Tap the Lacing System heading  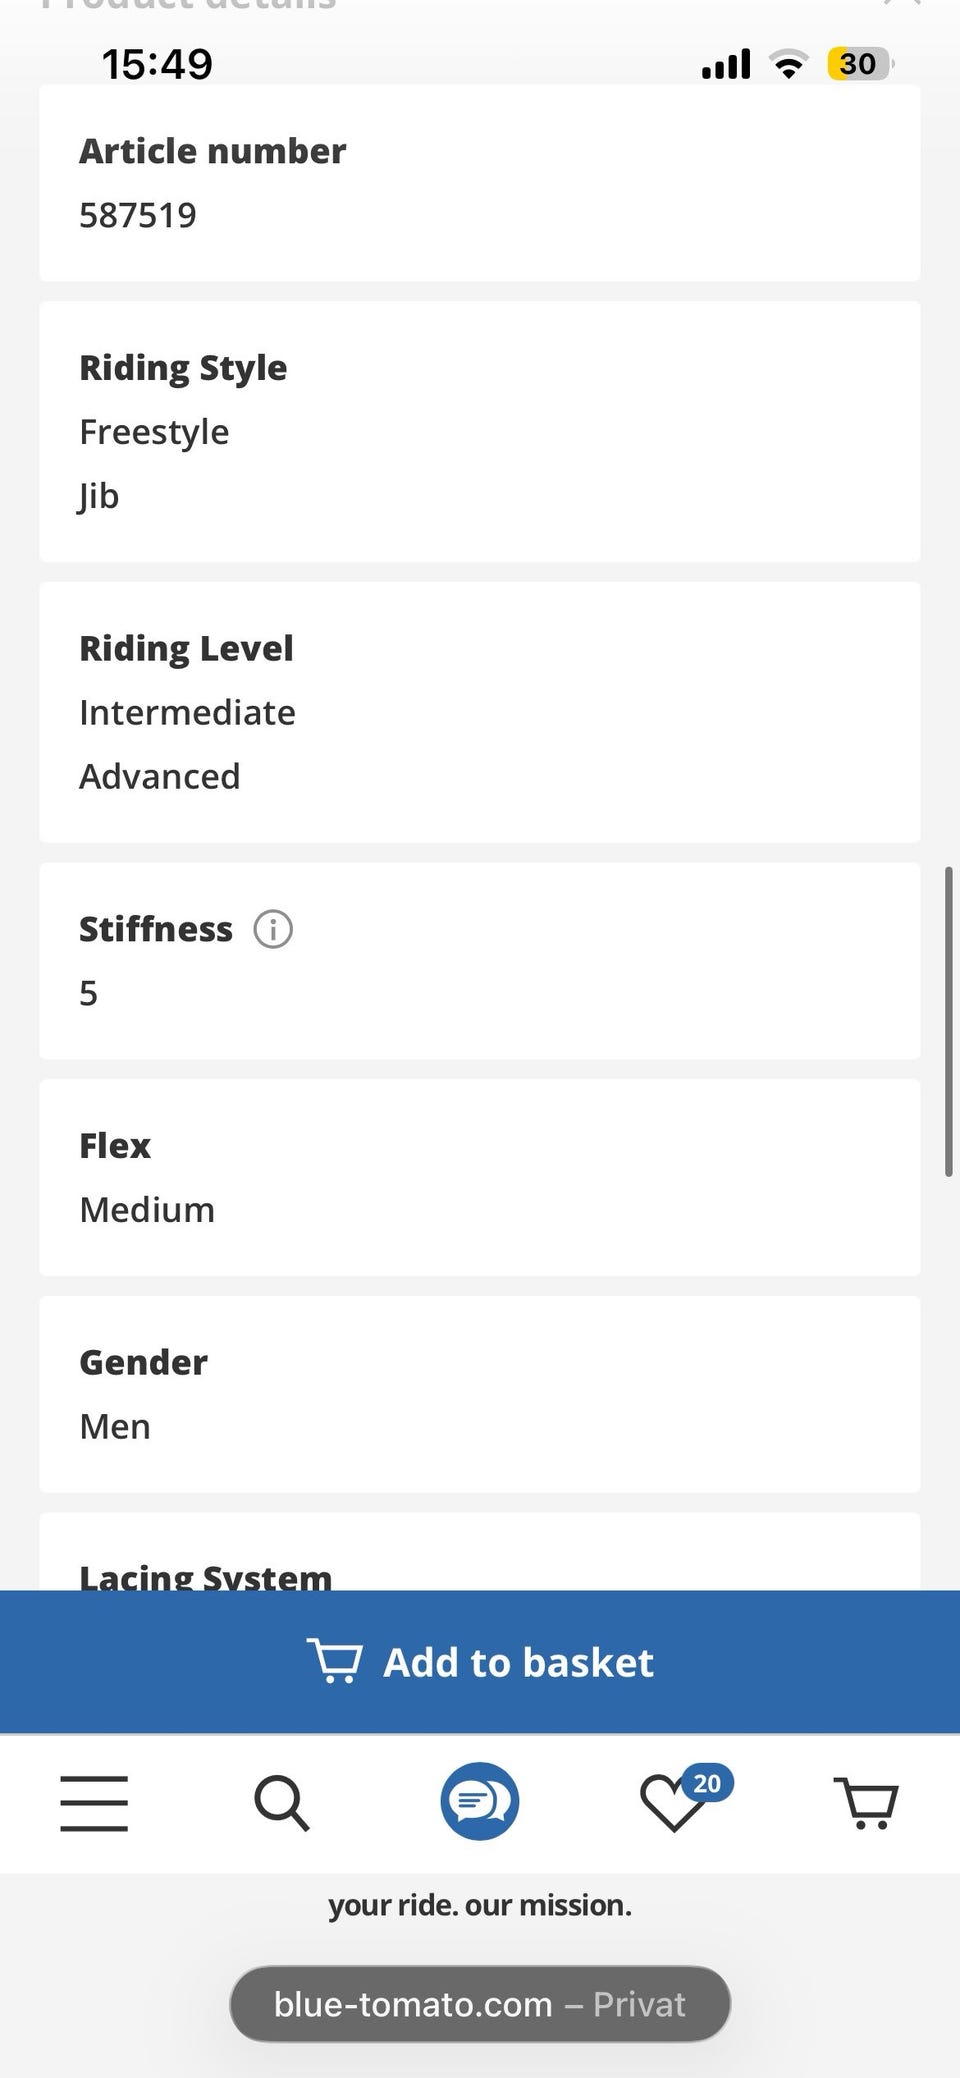206,1576
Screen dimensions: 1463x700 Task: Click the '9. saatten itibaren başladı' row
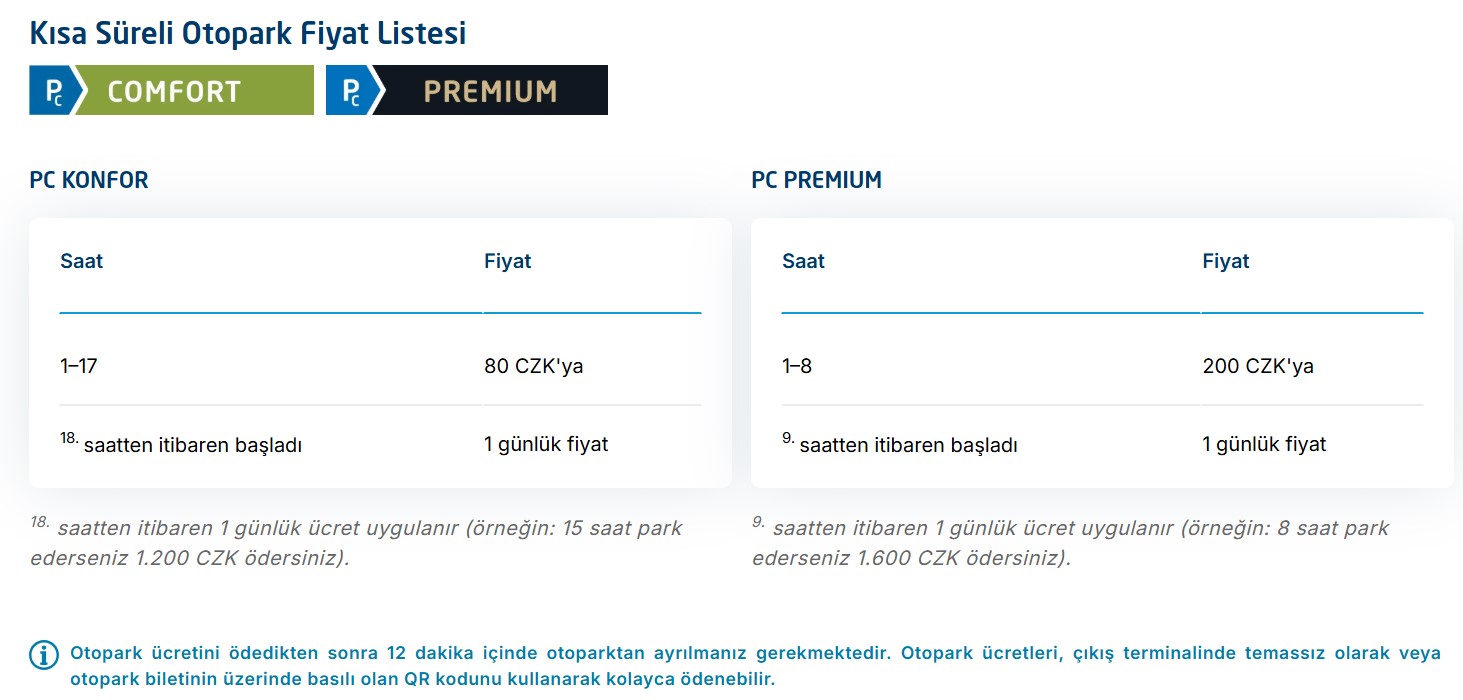pyautogui.click(x=899, y=444)
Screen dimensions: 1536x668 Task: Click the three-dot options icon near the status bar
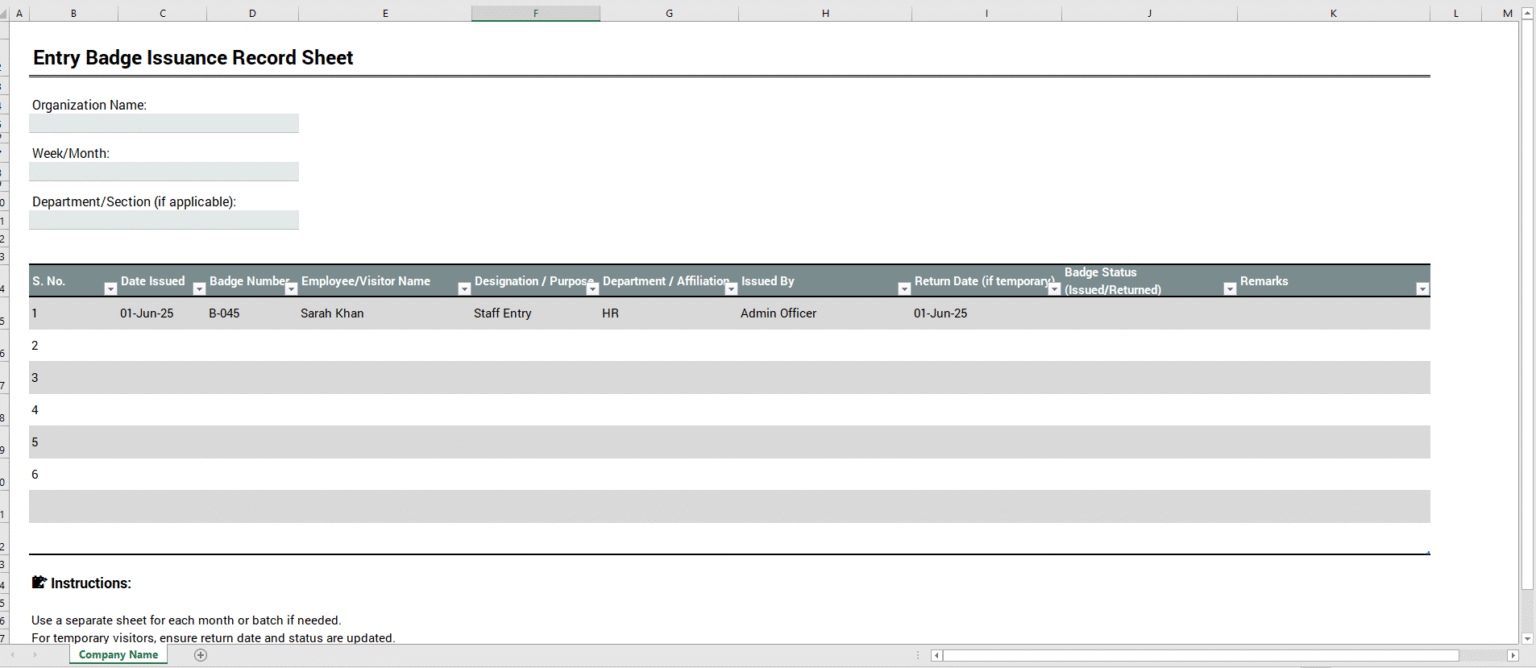click(917, 654)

--*--

▶ **EXERCISE**: Omit all pictures and write out, exactly, only the lines from the line containing "Screen dimensions: 1536x668" through the last line of the entries above.

▶ **RESPONSE TO THIS TASK**:
Screen dimensions: 1536x668 Task: Click the three-dot options icon near the status bar
click(917, 654)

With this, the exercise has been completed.